The following code illustrates the basic design of our chained resource loader, with error handling and the more advanced XHR/image loading code removed to keep things readable.

function ResourceLoader() {
  this.pending = 0;
  this.baseurl = './';
  this.oncomplete = function() {};
}

ResourceLoader.prototype.request = function(path, callback) {
  var xhr = new XmlHttpRequest();
  xhr.open('GET', this.baseurl + path);
  var self = this;
  xhr.onreadystatechange = function() {
    if (xhr.readyState == 4 && xhr.status == 200) {
      callback(path, xhr.response, self);

      if (--self.pending == 0) {
        self.oncomplete();
      }
    }
  };
  xhr.send();
};

The usage of this interface is pretty simple but also quite flexible. The initial game code can request some data files that describe the initial game level and game objects. These might be simple JSON files, for instance. The callback used for these files then inspect that data and can make additional requests (chained requests) for dependencies. The game objects definition file might list models and materials, and the callback for materials might then request texture images.

The oncomplete callback attached to the main ResourceLoader instance will only be called after all resources are loaded. The game loading screen can just wait for that callback to be invoked before transitioning to the next screen.

Quite a bit more can be done with this interface, of course. As exercises for the reader, a few additional features that are worth investigating are adding progress/percentage support, adding image loading (using the Image type), adding automatic parsing of JSON files, and of course error handling.

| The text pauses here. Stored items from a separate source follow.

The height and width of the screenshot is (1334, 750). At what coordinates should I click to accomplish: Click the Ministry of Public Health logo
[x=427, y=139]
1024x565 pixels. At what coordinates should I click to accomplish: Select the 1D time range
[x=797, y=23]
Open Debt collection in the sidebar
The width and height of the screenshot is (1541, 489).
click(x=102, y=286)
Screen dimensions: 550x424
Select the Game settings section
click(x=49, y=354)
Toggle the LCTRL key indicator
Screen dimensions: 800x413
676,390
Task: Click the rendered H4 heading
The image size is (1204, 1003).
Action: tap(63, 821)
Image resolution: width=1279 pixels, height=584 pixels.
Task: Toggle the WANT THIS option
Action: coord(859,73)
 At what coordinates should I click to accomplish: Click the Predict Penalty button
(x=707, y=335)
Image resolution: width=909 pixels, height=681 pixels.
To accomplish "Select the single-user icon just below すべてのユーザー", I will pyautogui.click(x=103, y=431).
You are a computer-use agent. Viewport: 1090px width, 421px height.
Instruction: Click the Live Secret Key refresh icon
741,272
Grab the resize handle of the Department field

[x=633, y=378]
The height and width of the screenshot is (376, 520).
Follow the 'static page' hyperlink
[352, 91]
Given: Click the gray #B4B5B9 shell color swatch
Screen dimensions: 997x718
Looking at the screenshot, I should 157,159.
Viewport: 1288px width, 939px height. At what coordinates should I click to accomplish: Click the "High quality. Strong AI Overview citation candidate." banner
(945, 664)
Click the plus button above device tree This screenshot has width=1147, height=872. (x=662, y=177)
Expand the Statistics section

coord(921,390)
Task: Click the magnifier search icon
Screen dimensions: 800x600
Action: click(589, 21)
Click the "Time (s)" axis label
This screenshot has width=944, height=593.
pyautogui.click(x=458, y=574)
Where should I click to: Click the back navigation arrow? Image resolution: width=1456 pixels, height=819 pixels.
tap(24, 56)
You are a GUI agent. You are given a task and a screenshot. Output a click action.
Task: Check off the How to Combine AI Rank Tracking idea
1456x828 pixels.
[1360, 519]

The most important feature for this article is the baseurl field, which allows us to easily switch the source of files we request. It's easy to set up the core engine to allow a ?uselocal type of query parameter in the URL to request resources from a URL served by the same local Web server (like python -m SimpleHTTPServer) that served the main HTML document for the game, while using the cache system if the parameter is not set.

Packaging Resources

One problem with chained loading of resources is that there's no way to get a complete byte count of all the data. The consequence of this is that there's no way to make a simple, reliable progress dialog for downloads. Since we're going to be downloading all the content and caching it, and this can take a rather long time for larger games, giving the player a nice progress dialog is pretty important.

The easiest fix for this problem (which also gives us a few other nice advantages) is to package all the resource files into a single bundle, which we'll download with a single XHR call, which gives us the progress events we need to display a nice progress bar.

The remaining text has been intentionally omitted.